“Delaware’s Supreme Court has ruled that corporations can adopt bylaws requiring an investor who sues and loses to pay the company’s legal costs, potentially upending the economics of a booming type of shareholder litigation.” [Tom Hals, Reuters via Federalist Society Blog]
5 Comments
Can I do the same if I move to Delaware?
Bob
On a more solemn level, this sort of change in corporate rules strikes me as morally, if not legally iffy. If I purchase shares and the corporate structure is later amended by limitations on the right to sue (as here) or changes in share structure (a la Google) or the more common habit of setting up poisoned pill rules that should an unsanctioned shareholder gain “too many” shares, various actions are taken — in all of these cases I lose some means of recourse save to throw up my hands and sell my shares. My rights as a minority shareholder are lessened. While the Delaware Court of Chancery — a wholly owned subsidiary of E.I. DuPont de Nemours — doubtless felt correctly that far too many lawsuits were being filed to hold Boards of Directors hostage, this strikes me as going too far in the other direction.
Bob
Bob,
Wouldn’t a change to the corporate bylaws have to be passed by a shareholder vote? I don’t think that would be as legally iffy as you think, and certainly not as morally iffy.

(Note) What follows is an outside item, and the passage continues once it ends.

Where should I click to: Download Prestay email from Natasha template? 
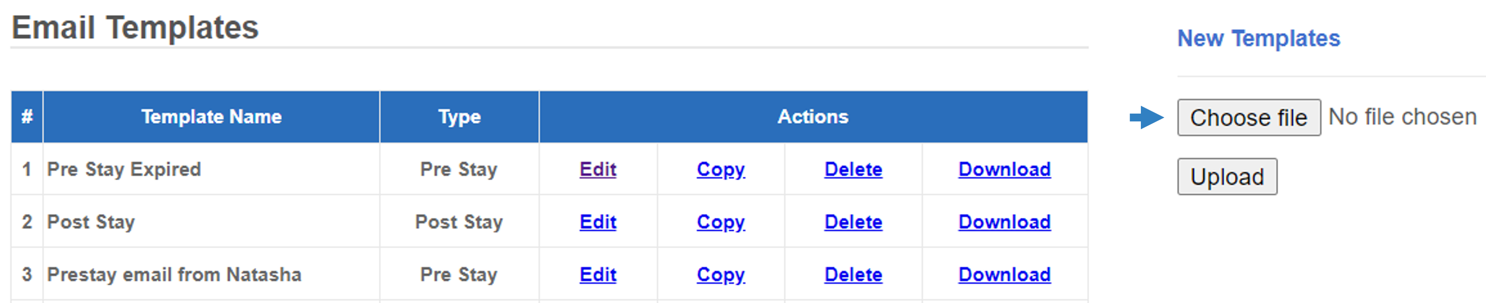1004,275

Yes, it would, Matt. However, let’s get real here. The Delaware Court of Chancery has consistently ruled against shareholder rights. This might have made sense when the board of directors consisted of the people who substantially owned the business. However, recent decisions like permitting the founders of Google, who foresaw that their continuing sales of shares would cause their position to drop below majority share, decided to convert those shares into a superior class; allowing Dell to delay reporting returns and reset voting on the privatization of the company; and their permitting companies to install poison pill provisions: these serve the managers and not the company nor its shareholders and simply serve to sever the connection between ownership and control.

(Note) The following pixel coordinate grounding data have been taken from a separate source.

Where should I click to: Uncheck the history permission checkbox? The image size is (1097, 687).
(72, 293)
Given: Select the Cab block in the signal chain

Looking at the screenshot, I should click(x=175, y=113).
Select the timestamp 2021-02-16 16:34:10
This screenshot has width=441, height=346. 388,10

I am in favor of loser pays. I simply find it appalling that its piecemeal installation, while sensible in terms of a lot of nuisance suits, can and will be used to insulate management from their responsibilities towards their employers.
Bob, on a related note, you always have the option to vote with your feet, or to not buy in the first place. I for one will never buy a share of Google after the founders’ machinations. On the other hand, many companies have proven time and again to be quite shareholder-friendly. That’s where my money goes.